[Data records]
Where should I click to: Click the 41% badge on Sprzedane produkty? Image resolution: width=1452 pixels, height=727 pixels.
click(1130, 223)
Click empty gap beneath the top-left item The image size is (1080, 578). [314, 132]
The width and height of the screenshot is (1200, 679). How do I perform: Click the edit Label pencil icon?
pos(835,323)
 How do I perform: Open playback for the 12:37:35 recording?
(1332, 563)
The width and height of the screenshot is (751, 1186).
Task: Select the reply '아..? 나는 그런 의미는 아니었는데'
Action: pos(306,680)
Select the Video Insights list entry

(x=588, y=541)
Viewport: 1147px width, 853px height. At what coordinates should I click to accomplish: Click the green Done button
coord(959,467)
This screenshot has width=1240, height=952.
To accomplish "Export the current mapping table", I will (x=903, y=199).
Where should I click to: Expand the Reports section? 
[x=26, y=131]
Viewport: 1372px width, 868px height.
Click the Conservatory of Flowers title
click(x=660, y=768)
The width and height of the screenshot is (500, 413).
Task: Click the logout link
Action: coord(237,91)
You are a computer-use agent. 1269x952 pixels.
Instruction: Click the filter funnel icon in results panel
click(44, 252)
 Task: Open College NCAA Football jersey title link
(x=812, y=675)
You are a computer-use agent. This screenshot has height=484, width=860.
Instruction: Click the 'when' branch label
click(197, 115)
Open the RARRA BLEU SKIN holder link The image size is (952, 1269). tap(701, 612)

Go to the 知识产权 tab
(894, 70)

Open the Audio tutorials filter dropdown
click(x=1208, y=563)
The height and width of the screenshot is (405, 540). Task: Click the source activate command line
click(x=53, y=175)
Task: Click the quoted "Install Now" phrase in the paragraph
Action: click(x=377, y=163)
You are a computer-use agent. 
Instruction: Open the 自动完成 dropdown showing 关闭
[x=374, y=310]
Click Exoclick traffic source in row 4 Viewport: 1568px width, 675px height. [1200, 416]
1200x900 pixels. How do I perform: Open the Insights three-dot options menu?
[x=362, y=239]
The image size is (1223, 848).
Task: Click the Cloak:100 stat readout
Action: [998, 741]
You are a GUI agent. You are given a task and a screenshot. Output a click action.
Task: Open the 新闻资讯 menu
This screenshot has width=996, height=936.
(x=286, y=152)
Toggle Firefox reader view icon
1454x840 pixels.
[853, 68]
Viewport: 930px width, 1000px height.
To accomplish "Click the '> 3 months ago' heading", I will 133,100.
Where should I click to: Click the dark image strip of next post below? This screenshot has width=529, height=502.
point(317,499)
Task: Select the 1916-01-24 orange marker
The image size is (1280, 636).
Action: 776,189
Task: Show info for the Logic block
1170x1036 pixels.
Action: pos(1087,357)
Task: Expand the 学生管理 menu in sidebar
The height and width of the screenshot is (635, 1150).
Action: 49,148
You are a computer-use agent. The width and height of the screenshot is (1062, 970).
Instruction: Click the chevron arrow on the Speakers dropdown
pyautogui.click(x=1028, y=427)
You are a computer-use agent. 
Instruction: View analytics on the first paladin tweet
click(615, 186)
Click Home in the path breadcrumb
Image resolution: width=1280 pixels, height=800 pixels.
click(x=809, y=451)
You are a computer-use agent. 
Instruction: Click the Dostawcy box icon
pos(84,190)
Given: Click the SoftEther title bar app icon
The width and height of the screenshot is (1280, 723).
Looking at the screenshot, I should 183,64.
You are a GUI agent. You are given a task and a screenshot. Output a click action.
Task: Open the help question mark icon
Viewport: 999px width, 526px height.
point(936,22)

_Task prompt_
Return exactly the lines above from the line that has "This screenshot has width=1240, height=952." through the line that has "Viewport: 1372px width, 868px height.", inclusive, and nothing else.

_Response area_
This screenshot has width=1240, height=952.
To accomplish "Export the current mapping table", I will (x=903, y=199).
Where should I click to: Expand the Reports section? 
[x=26, y=131]
Viewport: 1372px width, 868px height.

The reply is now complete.